Moses ruled Egypt? It is an interesting idea…, but one without any substance. There simply is no record of this, so it remains pure conjecture, as well as somewhat fantastical as the Jewish connection of Akhenaton remains to be seen in the record of Egypt or the Bible.
“Most of the hymns recorded in the Psalms sound and mean exactly the same as the hymns dedicated to Aten.” The proof is yet to be seen. The idea of a sun God in the Psalms?! Just one clear reference from the Psalms that show God as a sun God would do to start some sort of rational discussion.
The “Great Hymn” of Aten reads (in part) “When you rise from the horizon, the earth grows bright… When your rays gleam forth, the whole of Egypt is festive…” There is no parallel to this where God is the sun. Job says that God speaks to the sun and it shines (Job 9:7), God establishes the sun and the moon (Ps 74:16), and the Psalmist even uses the language of poetry to speak of God as his “sun and shield.” By this he obviously does not mean that the sun is God (nor is he an actual shield), but that God bestows favor and honor (and protection). “The Lord bestows favor and honor,” ...is the next phrase.

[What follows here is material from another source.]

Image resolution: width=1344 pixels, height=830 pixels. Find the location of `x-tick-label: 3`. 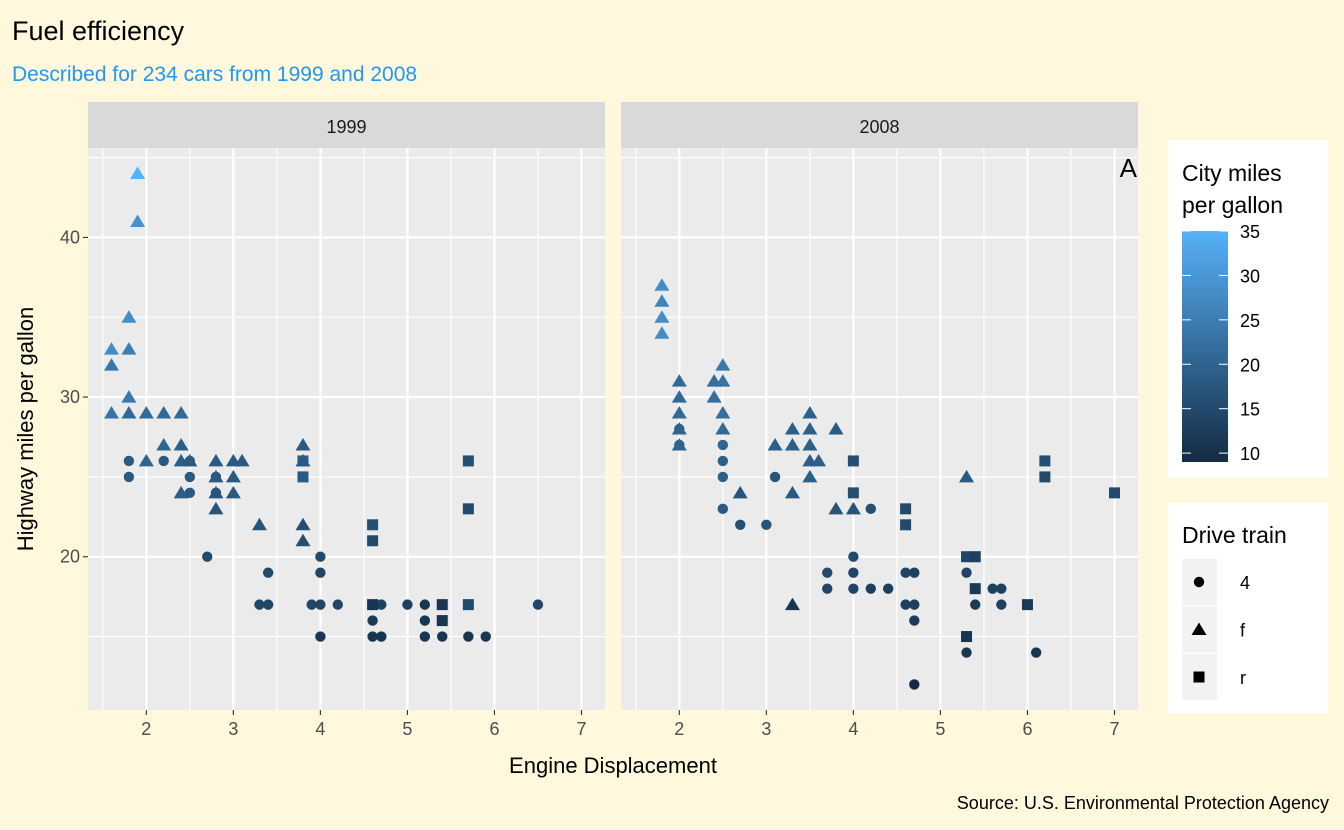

The idea of a single God is not unique or limited to Akhenaton, the Bible and then later, the Koran. It was certainly a break from the Egyptian traditions. That it was inventive—this it was not. You might want to go to the site and read “God: Personal or Impersonal?” from the articles posted there, as it covers the idea of where monotheism comes from.
The other obvious problem with the idea of monotheism in the Bible coming from Egypt of the 13th century BC is that the Bible predates it. The entire accounts of Moses and the contest of Moses with the Pharaoh of Egypt—was a Pharaoh of an earlier time (1500 BC).
This is an idea that must be put in the category of “far-fetched.”